* RECORDS FOR THIS TASK:
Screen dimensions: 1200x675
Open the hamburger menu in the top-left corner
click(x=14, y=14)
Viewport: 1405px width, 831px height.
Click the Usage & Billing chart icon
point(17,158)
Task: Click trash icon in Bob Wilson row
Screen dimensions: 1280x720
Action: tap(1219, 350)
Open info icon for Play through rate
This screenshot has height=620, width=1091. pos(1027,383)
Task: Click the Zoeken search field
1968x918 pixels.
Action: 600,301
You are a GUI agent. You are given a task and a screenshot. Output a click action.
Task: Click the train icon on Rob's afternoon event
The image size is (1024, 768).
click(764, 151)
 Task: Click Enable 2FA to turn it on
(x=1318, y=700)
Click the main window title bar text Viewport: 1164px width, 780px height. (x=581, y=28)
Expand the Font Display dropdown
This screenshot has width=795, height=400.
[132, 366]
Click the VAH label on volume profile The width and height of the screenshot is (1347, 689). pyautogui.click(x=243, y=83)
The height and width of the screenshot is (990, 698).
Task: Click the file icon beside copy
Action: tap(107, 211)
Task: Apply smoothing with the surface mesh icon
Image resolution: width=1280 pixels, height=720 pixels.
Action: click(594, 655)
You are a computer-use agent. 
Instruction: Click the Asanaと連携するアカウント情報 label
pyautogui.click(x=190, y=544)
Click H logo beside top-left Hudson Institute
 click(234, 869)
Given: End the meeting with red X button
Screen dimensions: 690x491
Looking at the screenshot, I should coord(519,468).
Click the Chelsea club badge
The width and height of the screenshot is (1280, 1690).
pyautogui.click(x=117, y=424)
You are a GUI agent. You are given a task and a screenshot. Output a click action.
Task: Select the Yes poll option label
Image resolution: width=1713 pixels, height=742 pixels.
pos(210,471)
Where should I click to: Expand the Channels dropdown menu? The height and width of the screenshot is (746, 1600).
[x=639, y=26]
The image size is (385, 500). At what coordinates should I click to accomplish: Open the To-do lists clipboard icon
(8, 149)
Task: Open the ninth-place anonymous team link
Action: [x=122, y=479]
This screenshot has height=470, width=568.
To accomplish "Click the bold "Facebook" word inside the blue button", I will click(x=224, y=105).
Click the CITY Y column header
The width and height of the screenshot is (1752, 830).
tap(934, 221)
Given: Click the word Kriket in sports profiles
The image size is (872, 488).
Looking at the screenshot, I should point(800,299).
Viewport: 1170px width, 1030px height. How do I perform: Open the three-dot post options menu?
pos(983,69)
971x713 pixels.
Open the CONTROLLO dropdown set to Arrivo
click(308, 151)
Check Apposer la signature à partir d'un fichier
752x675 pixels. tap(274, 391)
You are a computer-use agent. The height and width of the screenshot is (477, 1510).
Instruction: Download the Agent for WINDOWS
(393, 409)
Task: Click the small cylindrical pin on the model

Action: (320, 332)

* WHAT YOU SHOULD DO: Your answer should consist of every record, restated exactly.

* RESULT OF THE EXERCISE:
Screen dimensions: 1200x675
Open the hamburger menu in the top-left corner
click(x=14, y=14)
Viewport: 1405px width, 831px height.
Click the Usage & Billing chart icon
point(17,158)
Task: Click trash icon in Bob Wilson row
Screen dimensions: 1280x720
Action: tap(1219, 350)
Open info icon for Play through rate
This screenshot has height=620, width=1091. pos(1027,383)
Task: Click the Zoeken search field
1968x918 pixels.
Action: 600,301
You are a GUI agent. You are given a task and a screenshot. Output a click action.
Task: Click the train icon on Rob's afternoon event
The image size is (1024, 768).
click(764, 151)
 Task: Click Enable 2FA to turn it on
(x=1318, y=700)
Click the main window title bar text Viewport: 1164px width, 780px height. (x=581, y=28)
Expand the Font Display dropdown
This screenshot has width=795, height=400.
[132, 366]
Click the VAH label on volume profile The width and height of the screenshot is (1347, 689). pyautogui.click(x=243, y=83)
The height and width of the screenshot is (990, 698).
Task: Click the file icon beside copy
Action: tap(107, 211)
Task: Apply smoothing with the surface mesh icon
Image resolution: width=1280 pixels, height=720 pixels.
Action: click(594, 655)
You are a computer-use agent. 
Instruction: Click the Asanaと連携するアカウント情報 label
pyautogui.click(x=190, y=544)
Click H logo beside top-left Hudson Institute
 click(234, 869)
Given: End the meeting with red X button
Screen dimensions: 690x491
Looking at the screenshot, I should coord(519,468).
Click the Chelsea club badge
The width and height of the screenshot is (1280, 1690).
pyautogui.click(x=117, y=424)
You are a GUI agent. You are given a task and a screenshot. Output a click action.
Task: Select the Yes poll option label
Image resolution: width=1713 pixels, height=742 pixels.
pos(210,471)
Where should I click to: Expand the Channels dropdown menu? The height and width of the screenshot is (746, 1600).
[x=639, y=26]
The image size is (385, 500). At what coordinates should I click to accomplish: Open the To-do lists clipboard icon
(8, 149)
Task: Open the ninth-place anonymous team link
Action: [x=122, y=479]
This screenshot has height=470, width=568.
To accomplish "Click the bold "Facebook" word inside the blue button", I will click(x=224, y=105).
Click the CITY Y column header
The width and height of the screenshot is (1752, 830).
tap(934, 221)
Given: Click the word Kriket in sports profiles
The image size is (872, 488).
Looking at the screenshot, I should point(800,299).
Viewport: 1170px width, 1030px height. How do I perform: Open the three-dot post options menu?
pos(983,69)
971x713 pixels.
Open the CONTROLLO dropdown set to Arrivo
click(308, 151)
Check Apposer la signature à partir d'un fichier
752x675 pixels. tap(274, 391)
You are a computer-use agent. The height and width of the screenshot is (477, 1510).
Instruction: Download the Agent for WINDOWS
(393, 409)
Task: Click the small cylindrical pin on the model

Action: (320, 332)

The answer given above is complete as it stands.